* Stored entries
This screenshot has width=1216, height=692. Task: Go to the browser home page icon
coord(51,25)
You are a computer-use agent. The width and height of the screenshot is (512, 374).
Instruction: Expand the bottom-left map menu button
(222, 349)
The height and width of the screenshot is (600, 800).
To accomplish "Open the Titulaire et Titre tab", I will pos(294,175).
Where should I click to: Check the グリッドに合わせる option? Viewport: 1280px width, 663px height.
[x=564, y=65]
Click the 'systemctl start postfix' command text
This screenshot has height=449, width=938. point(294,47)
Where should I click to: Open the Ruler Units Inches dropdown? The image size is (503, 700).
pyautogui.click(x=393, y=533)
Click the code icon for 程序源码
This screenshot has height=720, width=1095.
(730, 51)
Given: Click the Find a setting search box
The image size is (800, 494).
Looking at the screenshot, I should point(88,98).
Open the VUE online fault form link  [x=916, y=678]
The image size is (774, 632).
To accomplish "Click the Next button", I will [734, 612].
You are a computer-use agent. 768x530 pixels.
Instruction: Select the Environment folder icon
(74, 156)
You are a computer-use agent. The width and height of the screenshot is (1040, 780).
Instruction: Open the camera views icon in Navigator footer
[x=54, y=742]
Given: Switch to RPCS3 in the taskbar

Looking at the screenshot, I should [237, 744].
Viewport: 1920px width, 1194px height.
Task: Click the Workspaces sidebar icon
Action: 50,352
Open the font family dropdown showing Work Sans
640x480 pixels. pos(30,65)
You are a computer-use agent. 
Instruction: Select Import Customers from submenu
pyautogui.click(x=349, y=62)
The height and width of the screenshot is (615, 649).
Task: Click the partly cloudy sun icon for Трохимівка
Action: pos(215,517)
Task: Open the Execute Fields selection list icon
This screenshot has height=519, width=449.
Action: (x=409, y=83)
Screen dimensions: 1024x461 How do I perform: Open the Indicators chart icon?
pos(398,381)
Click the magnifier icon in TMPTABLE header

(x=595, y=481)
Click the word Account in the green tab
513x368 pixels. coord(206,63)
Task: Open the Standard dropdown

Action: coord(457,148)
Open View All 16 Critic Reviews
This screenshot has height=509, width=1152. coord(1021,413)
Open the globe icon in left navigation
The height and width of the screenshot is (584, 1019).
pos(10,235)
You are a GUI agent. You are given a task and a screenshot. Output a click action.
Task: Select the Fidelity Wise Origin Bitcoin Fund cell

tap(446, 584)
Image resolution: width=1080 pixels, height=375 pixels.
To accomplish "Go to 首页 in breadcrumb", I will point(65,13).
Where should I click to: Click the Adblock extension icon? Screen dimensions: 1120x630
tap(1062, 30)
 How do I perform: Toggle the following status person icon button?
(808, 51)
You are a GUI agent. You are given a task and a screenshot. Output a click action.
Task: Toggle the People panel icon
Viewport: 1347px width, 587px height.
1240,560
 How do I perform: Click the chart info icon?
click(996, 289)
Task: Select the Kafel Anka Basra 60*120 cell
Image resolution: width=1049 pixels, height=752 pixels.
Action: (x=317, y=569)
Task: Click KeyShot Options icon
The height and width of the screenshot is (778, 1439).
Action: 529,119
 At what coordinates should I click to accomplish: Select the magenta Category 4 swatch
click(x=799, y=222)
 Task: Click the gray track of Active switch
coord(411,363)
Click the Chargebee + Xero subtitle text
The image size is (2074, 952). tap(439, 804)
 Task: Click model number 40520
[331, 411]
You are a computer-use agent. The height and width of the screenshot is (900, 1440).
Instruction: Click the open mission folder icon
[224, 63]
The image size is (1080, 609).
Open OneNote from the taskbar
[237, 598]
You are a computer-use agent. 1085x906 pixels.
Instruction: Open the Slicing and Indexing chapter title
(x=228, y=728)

* Work order
Each record must be reproduced exactly, with nothing missing.

* Exercise solution
This screenshot has width=1216, height=692. Task: Go to the browser home page icon
coord(51,25)
You are a computer-use agent. The width and height of the screenshot is (512, 374).
Instruction: Expand the bottom-left map menu button
(222, 349)
The height and width of the screenshot is (600, 800).
To accomplish "Open the Titulaire et Titre tab", I will pos(294,175).
Where should I click to: Check the グリッドに合わせる option? Viewport: 1280px width, 663px height.
[x=564, y=65]
Click the 'systemctl start postfix' command text
This screenshot has height=449, width=938. point(294,47)
Where should I click to: Open the Ruler Units Inches dropdown? The image size is (503, 700).
pyautogui.click(x=393, y=533)
Click the code icon for 程序源码
This screenshot has height=720, width=1095.
(730, 51)
Given: Click the Find a setting search box
The image size is (800, 494).
Looking at the screenshot, I should point(88,98).
Open the VUE online fault form link  [x=916, y=678]
The image size is (774, 632).
To accomplish "Click the Next button", I will [734, 612].
You are a computer-use agent. 768x530 pixels.
Instruction: Select the Environment folder icon
(74, 156)
You are a computer-use agent. The width and height of the screenshot is (1040, 780).
Instruction: Open the camera views icon in Navigator footer
[x=54, y=742]
Given: Switch to RPCS3 in the taskbar

Looking at the screenshot, I should [237, 744].
Viewport: 1920px width, 1194px height.
Task: Click the Workspaces sidebar icon
Action: 50,352
Open the font family dropdown showing Work Sans
640x480 pixels. pos(30,65)
You are a computer-use agent. 
Instruction: Select Import Customers from submenu
pyautogui.click(x=349, y=62)
The height and width of the screenshot is (615, 649).
Task: Click the partly cloudy sun icon for Трохимівка
Action: pos(215,517)
Task: Open the Execute Fields selection list icon
This screenshot has height=519, width=449.
Action: (x=409, y=83)
Screen dimensions: 1024x461 How do I perform: Open the Indicators chart icon?
pos(398,381)
Click the magnifier icon in TMPTABLE header

(x=595, y=481)
Click the word Account in the green tab
513x368 pixels. coord(206,63)
Task: Open the Standard dropdown

Action: coord(457,148)
Open View All 16 Critic Reviews
This screenshot has height=509, width=1152. coord(1021,413)
Open the globe icon in left navigation
The height and width of the screenshot is (584, 1019).
pos(10,235)
You are a GUI agent. You are given a task and a screenshot. Output a click action.
Task: Select the Fidelity Wise Origin Bitcoin Fund cell

tap(446, 584)
Image resolution: width=1080 pixels, height=375 pixels.
To accomplish "Go to 首页 in breadcrumb", I will point(65,13).
Where should I click to: Click the Adblock extension icon? Screen dimensions: 1120x630
tap(1062, 30)
 How do I perform: Toggle the following status person icon button?
(808, 51)
You are a GUI agent. You are given a task and a screenshot. Output a click action.
Task: Toggle the People panel icon
Viewport: 1347px width, 587px height.
1240,560
 How do I perform: Click the chart info icon?
click(996, 289)
Task: Select the Kafel Anka Basra 60*120 cell
Image resolution: width=1049 pixels, height=752 pixels.
Action: (x=317, y=569)
Task: Click KeyShot Options icon
The height and width of the screenshot is (778, 1439).
Action: 529,119
 At what coordinates should I click to accomplish: Select the magenta Category 4 swatch
click(x=799, y=222)
 Task: Click the gray track of Active switch
coord(411,363)
Click the Chargebee + Xero subtitle text
The image size is (2074, 952). tap(439, 804)
 Task: Click model number 40520
[331, 411]
You are a computer-use agent. The height and width of the screenshot is (900, 1440).
Instruction: Click the open mission folder icon
[224, 63]
The image size is (1080, 609).
Open OneNote from the taskbar
[237, 598]
You are a computer-use agent. 1085x906 pixels.
Instruction: Open the Slicing and Indexing chapter title
(x=228, y=728)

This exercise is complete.